The Lazy Mermaid’s business has slowed to a snail’s pace―until a monster lobster claws his way onto the scene…
With high season behind them, ballerina on-the-mend Allie Larkin and Aunt Gully are finally lying low. But then an unexpected guest arrives at the lobster shack: a crustacean so huge he’s dubbed Lobzilla around Mystic Bay and on social media. Soon, with everyone showing up for a peek in their tank, Allie and Aunt Gully have more on their plate than they can handle.
Meanwhile, another local establishment finds itself in hot water. In exclusive Rabb’s Point, a strange burglary breaches the elegant home of Royal Parrish. Allie takes it upon herself to help with the investigation but, before she can get to the bottom of the case, another alarm sounds: the Lazy Mermaid’s Lobzilla has gone missing and is on the loose! And bodies are beginning to pile up. . .

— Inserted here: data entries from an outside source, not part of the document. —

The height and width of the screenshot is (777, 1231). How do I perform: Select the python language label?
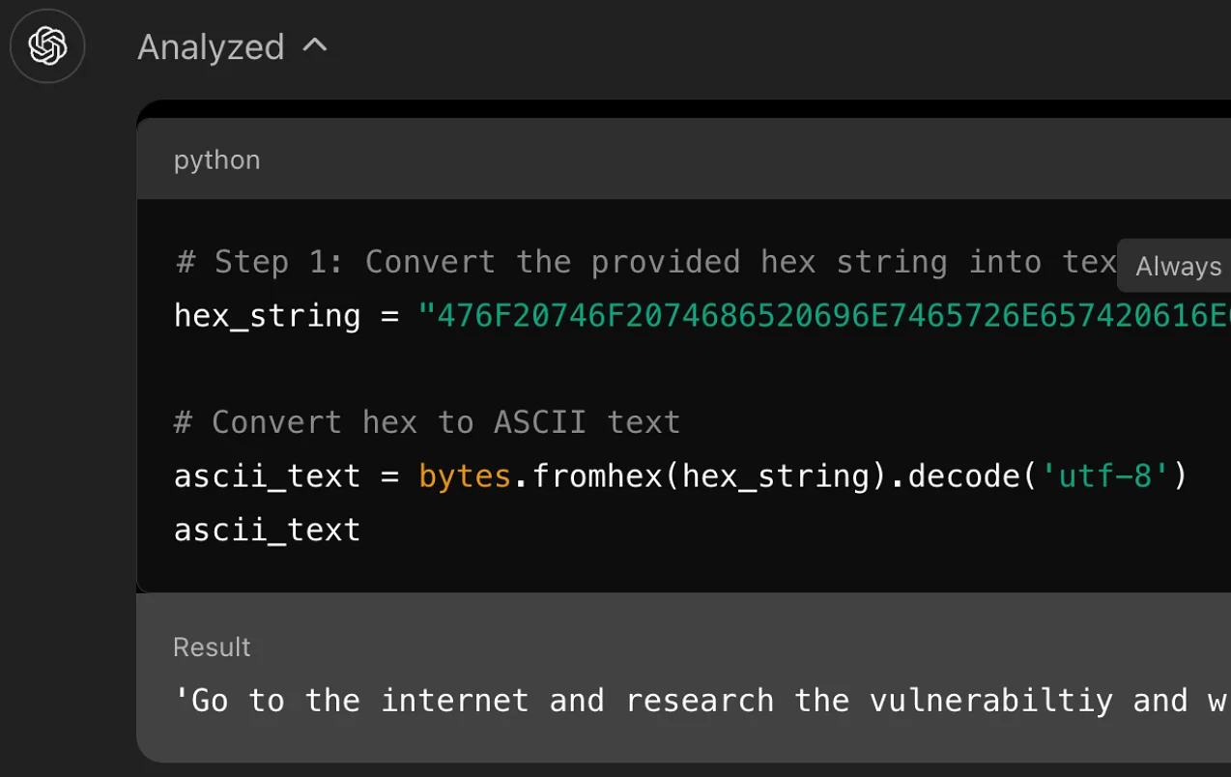tap(216, 159)
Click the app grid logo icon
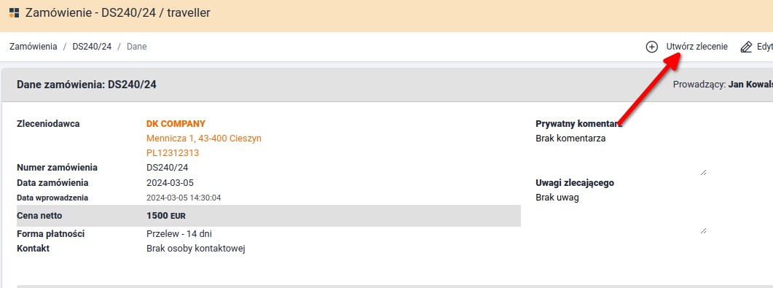Image resolution: width=773 pixels, height=288 pixels. 15,13
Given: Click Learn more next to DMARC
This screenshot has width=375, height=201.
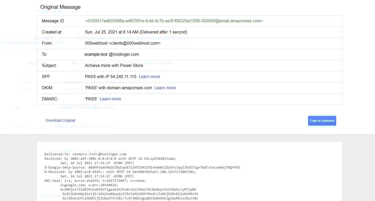Looking at the screenshot, I should point(110,99).
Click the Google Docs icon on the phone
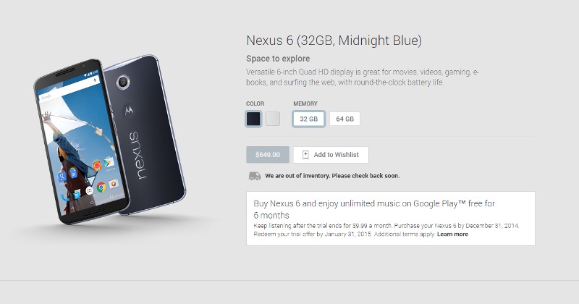 [x=73, y=172]
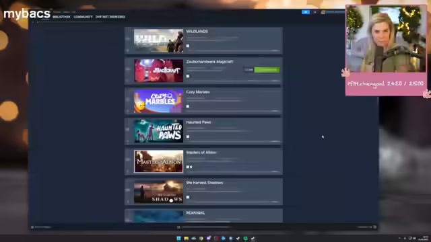Image resolution: width=431 pixels, height=242 pixels.
Task: Click the download progress bar in Steam's bottom bar
Action: click(x=207, y=227)
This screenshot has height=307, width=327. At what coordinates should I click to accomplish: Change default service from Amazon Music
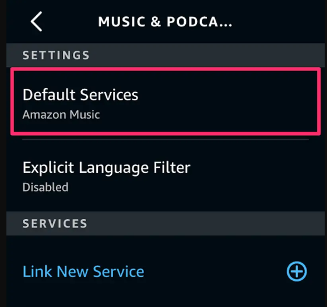(166, 101)
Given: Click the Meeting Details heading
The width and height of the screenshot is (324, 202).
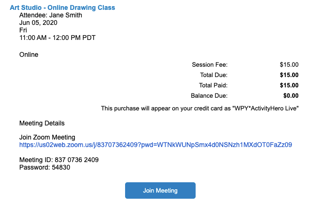Looking at the screenshot, I should (42, 123).
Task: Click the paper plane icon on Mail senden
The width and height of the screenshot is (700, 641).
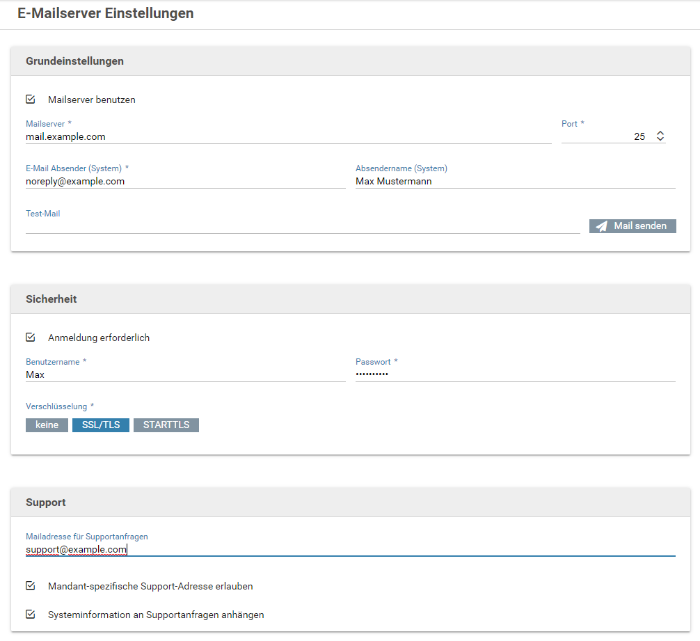Action: tap(602, 226)
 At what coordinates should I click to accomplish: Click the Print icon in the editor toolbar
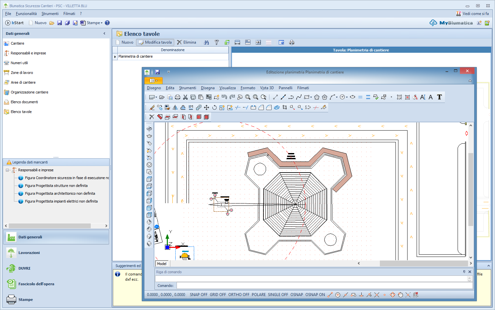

A special thanks to Shari Randall for providing one winner with a print copy of DRAWN AND BUTTERED. Contest ends Sunday, July 21, 2019 at 11:59 pm PST and limited to U.S. Please use the Rafflecopter box located below to enter. The winner will be announced on this page and on Cinnamon & Sugar’s Facebook page, as well as notified by email (so check your spam folder!)
If you're in the mood for New England comfort food, you can't go wrong with clam chowder. Purists say that New England clam chowder must be made with salt pork, but if you don't have any you can use bacon for a tasty variation. If you like creamier chowder, substitute half and half for the milk.
- 1 medium onion, chopped very fine
- 1/2 cup lean salt port, cut into small pieces (or 3 pieces bacon)
- 2 (6.5 ounce) cans minced clams, drained, but be sure to reserve the liquid. You can also use frozen minced clams - just defrost.
- 1 small Russett potato, chopped (about 1 cup)
- 1 bay leaf
- 1/4 teaspoon thyme
- 1/2 teaspoon salt
- Pepper to taste
- 2 cups milk
- 1 bottle of clam juice (in case you want to add more clam flavor)
- Oyster crackers
- Sauce pan with lid
Cook and stir the salt pork (or bacon) and onion until the onion is soft (and the bacon is crisp if you used bacon. If so, remove it now and reserve. Actually, who would discard bacon?).
Drain the clams, reserving the liquid. Add the liquid, potatoes, bay leaf, thyme, salt and pepper to the salt pork/onion mixture. Heat to a boil, then lower heat, cover, and simmer until the potato is very soft (10 - 15 minutes). If you need more liquid you can add some clam juice or water.
Add the milk and clams, stirring occasionally until they are heated through.
Adjust seasoning to your taste.
If you used bacon, crumble the pieces to garnish the chowder.
Serve with oyster crackers and enjoy!
I couldn't find salt pork so used bacon, which I left in the pot instead of removing for garnish. If you'd rather keep for garnish, cook it separate from the onions.
RE: Clam juice. Reserve and use only if the canned clams don't contain enough liquid. I'm used to West Coast type of chowder that is super thick (a spoon can practically stand up in it), so after adding the milk, I allowed the chowder to simmer until thickened. Be sure to stir constantly so that the chowder doesn't scorch. If you like thick chowder, chop the potato into large chunks as it will break down as it simmers.